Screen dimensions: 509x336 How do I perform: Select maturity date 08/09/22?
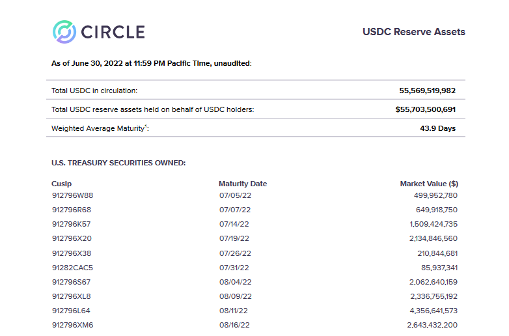click(236, 296)
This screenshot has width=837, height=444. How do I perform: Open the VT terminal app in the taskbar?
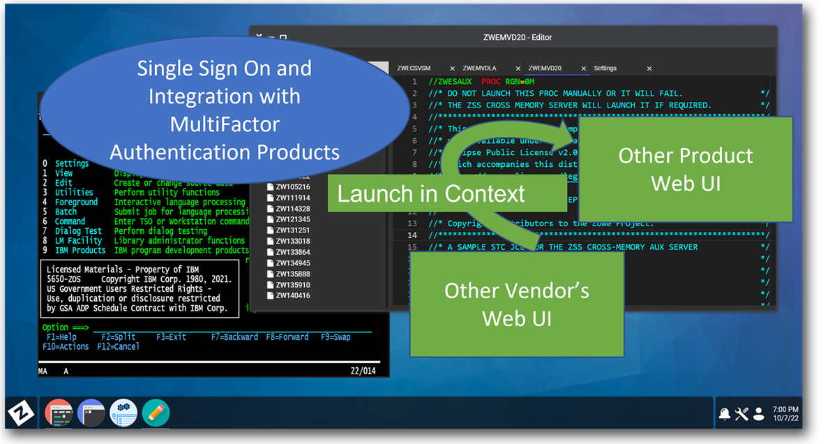91,413
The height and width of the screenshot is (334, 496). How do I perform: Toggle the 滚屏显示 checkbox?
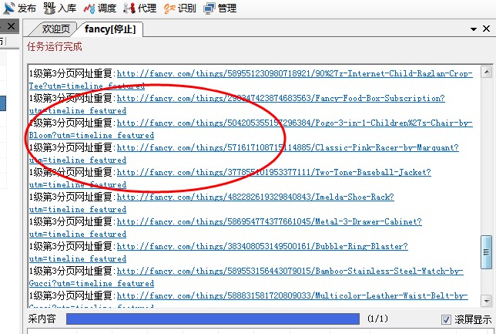(447, 319)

===============

▸ **Requirement**
Restate the entries verbatim, without pictures.

▸ **Output**
Screen dimensions: 509x336 How do I perform: Select maturity date 08/09/22?
click(236, 296)
This screenshot has width=837, height=444. How do I perform: Open the VT terminal app in the taskbar?
91,413
The height and width of the screenshot is (334, 496). How do I perform: Toggle the 滚屏显示 checkbox?
(447, 319)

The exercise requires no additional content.